D.A. Davidson to buy L.A. brokerage Crowell, Weedon & Co
(Reuters) - Montana-based brokerage D.A. Davidson & Co plans to acquire smaller Los Angeles-based rival Crowell, Weedon & Co in a deal that would create one of the largest regional brokerage firms on the West Coast, with $43.5 billion in client assets under management.
Crowell, which has about $9 billion in assets under management, will keep its name and operate as a division within Davidson.
"We believe that, financially, year in and year out, we'll have better opportunities for return on investment" through the acquisition, Davidson President Jim Kerr said in an interview on Thursday. "This is an opportunity ... to grow and achieve higher scale."
The terms of the deal, announced to the firm's employees on Wednesday, were not disclosed. Both Davidson and Crowell are privately owned and all of Crowell's partners will become shareholders of Davidson.
The acquisition will expand D.A. Davidson's adviser footprint into California, where Crowell has 14 branch offices. The combined company will have 465 financial advisers, with roughly two-thirds coming from D.A. Davidson.

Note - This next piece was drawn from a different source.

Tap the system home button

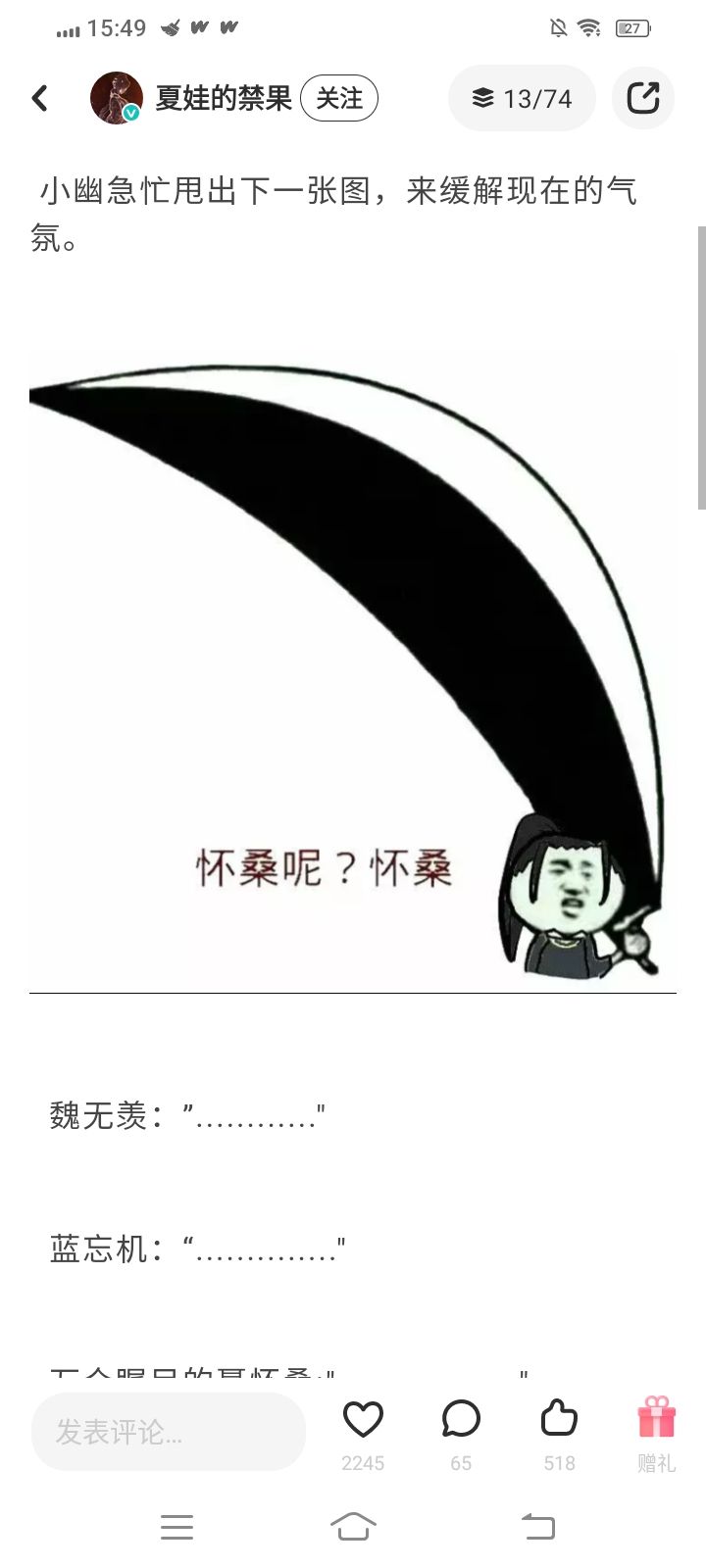[353, 1526]
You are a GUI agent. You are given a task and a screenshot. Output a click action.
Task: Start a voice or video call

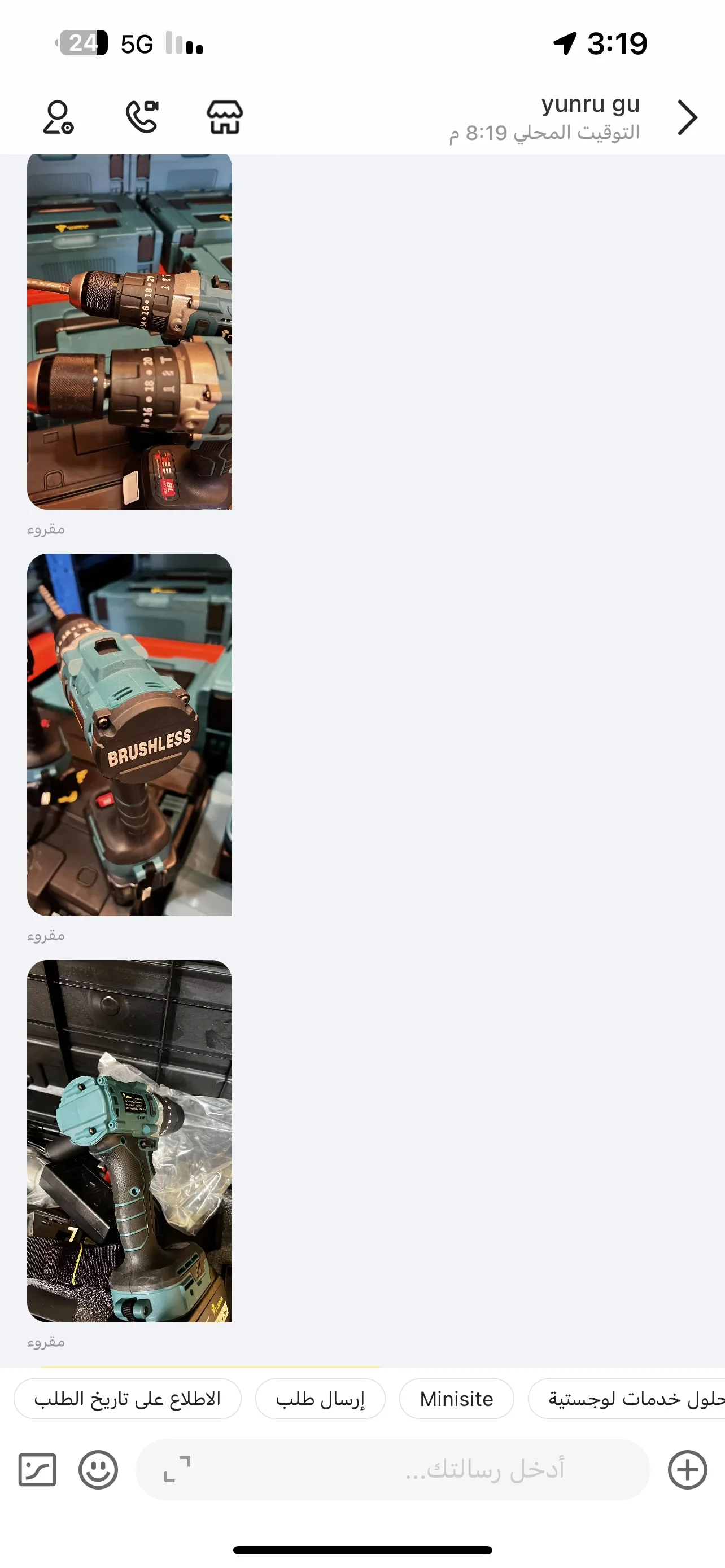(x=142, y=117)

Kerr said the firms plan to merge their back offices, but have no plans to close any existing branches.
"We have work to do on the overlap and are figuring out all of the details of that," Kerr said, noting that he expects the firms to be fully merged by the end of 2013.
Andrew Crowell, the firm's president and chief executive, will manage the division and report to Kerr. Crowell said the two firms had been talking over the past couple of years about bringing their operations together.
"We had known each other for decades from a distance and then more closely for half a dozen years, and more intimately in the past couple of years," he said in an interview.
MORE FIRMS MERGING
The merging and acquisition of brokerage firms across the industry has picked up in recent years, industry experts say. On a large scale, Morgan Stanley (MS.N) and Citigroup Inc (C.N) merged their wealth units in 2009 to create the biggest U.S. brokerage by client assets and adviser headcount.
But especially among smaller firms, the opportunity to gain scale by combining with bigger brokerage firms has been attractive, if not necessary.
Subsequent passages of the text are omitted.